De acordo com a metodologia proposta por Lefèbvre, o caminho proposto para a crítica da vida cotidiana, a qual ele classifica como uma “metafilosofia do cotidiano” possui três momentos de investigação da produção social do espaço: o descritivo, o analítico-regressivo e o histórico-genético. (LEFÈBVRE, 1981). Esses momentos são bem descritos por José de Souza Martins, sendo primeiro deles - o descritivo - relativo à complexidade horizontal da vida, reconhecida sempre na descrição do que é visível, cabendo ao pesquisador reconstruir, identificar e descrever o que vê, a partir de um olhar teoricamente informado. (MARTINS, 1996, p.21)
Já o segundo momento - o analítico-regressivo - propõe uma decomposição da realidade analisada, através da datação exata de cada relação social revelada, podendo ser elemento da cultura material ou espiritual, desvendando o que antes parecia ser simultâneo ou contemporâneo, descoberto então como remanescente de uma época específica. (MARTINS, 1996, p.21)
O reencontro com o presente é dado no terceiro momento - o histórico-genético - onde, através da busca na gênese das suas formações e nos apontamentos de marcos de transformações, sem perder a noção do conjunto, são apresentadas todas as contradições sociais, os desencontros entre temporalidades e espacialidades. “Na descoberta da gênese contraditória das relações e concepções que persistem está a descoberta de contradições não resolvidas, de alternativas não consumadas, necessidades insuficientemente atendidas, virtualidades não realizadas”. (MARTINS, 1996, p.22). Neste momento, deve-se evitar identificar os fatos a partir de etapas históricas, mas realizar a investigação através das temporalidades desencontradas e coexistentes. A intenção, portanto, consiste na aplicação desta metodologia regressivo-progressiva em cada uma das componentes de análise da paisagem proposta no sistema LIP, sendo trabalhadas em cada um dos capítulos subsequentes.

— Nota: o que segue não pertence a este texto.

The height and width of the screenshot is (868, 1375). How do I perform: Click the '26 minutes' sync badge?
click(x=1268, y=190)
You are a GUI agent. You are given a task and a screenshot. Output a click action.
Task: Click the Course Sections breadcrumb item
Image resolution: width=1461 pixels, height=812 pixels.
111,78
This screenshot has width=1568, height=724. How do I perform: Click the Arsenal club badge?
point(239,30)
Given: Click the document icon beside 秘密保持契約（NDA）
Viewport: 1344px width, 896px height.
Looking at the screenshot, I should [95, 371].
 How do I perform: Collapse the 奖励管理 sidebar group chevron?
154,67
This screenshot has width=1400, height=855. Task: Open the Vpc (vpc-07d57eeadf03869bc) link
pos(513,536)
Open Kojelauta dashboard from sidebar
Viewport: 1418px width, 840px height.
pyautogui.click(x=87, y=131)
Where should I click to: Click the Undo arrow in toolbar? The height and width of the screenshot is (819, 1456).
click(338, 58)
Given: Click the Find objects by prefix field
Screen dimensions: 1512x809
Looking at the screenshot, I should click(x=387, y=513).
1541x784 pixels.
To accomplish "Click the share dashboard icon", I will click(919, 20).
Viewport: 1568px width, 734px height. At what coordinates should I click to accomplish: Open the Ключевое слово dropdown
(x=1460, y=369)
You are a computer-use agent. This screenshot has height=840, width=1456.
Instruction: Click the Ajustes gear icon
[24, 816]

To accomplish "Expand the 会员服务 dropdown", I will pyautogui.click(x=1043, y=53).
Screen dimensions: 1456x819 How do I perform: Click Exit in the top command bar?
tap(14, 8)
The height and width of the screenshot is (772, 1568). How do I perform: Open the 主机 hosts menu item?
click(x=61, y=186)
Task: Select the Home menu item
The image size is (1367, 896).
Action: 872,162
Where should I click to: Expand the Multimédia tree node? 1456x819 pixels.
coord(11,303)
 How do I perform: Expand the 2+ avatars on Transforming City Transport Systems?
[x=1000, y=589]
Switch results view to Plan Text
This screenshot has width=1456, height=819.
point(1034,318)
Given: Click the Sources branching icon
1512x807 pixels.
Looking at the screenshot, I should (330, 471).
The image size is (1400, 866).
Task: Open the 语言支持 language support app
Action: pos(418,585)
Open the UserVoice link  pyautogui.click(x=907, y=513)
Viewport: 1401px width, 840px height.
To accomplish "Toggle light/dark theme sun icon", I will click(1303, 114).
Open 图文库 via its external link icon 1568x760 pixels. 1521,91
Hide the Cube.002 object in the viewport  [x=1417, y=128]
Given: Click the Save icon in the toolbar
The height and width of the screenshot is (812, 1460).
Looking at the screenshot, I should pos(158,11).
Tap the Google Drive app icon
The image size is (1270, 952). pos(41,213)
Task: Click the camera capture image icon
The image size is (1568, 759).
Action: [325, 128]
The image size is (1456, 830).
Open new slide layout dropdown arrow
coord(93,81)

Concluindo, no capítulo 2 desta dissertação nos dedicaremos a análise das conformações materiais presentes – o patrimônio material - e, cumprindo o primeiro objetivo específico proposto, teremos construído uma linha do tempo das edificações levantadas dentro do nosso recorte espacial, comtemplando a componente Arquitetura
Local do modelo LIP. No capítulo 3 analisaremos a reprodução contemporânea do
espaço da vila, com identificação de seus atores e seus campos de poder, contemplando o segundo objetivo específico e, abarcando, portanto, a componente Composição Social
e da metodologia inovada. Já para o capítulo 4 pretende-se, neste terceiro momento da
metodologia LIP, a Percepção Simbólica, elencar os elementos cristalizados no imaginário coletivo e sua relação com o patrimônio imaterial, assim como quais foram e as contribuições relevantes e de importância expressiva na composição da Paisagem Cultural de Ibitipoca, contemplando o terceiro objetivo específico. Por fim no capítulo 5, afim de cumprir o quarto objetivo específico, iremos confrontar os dados encontrados em relação aos marcos históricos captados na dinâmica social aos elementos arquitetônicos predominantes, assim como aos elementos simbólicos cristalizados elencados.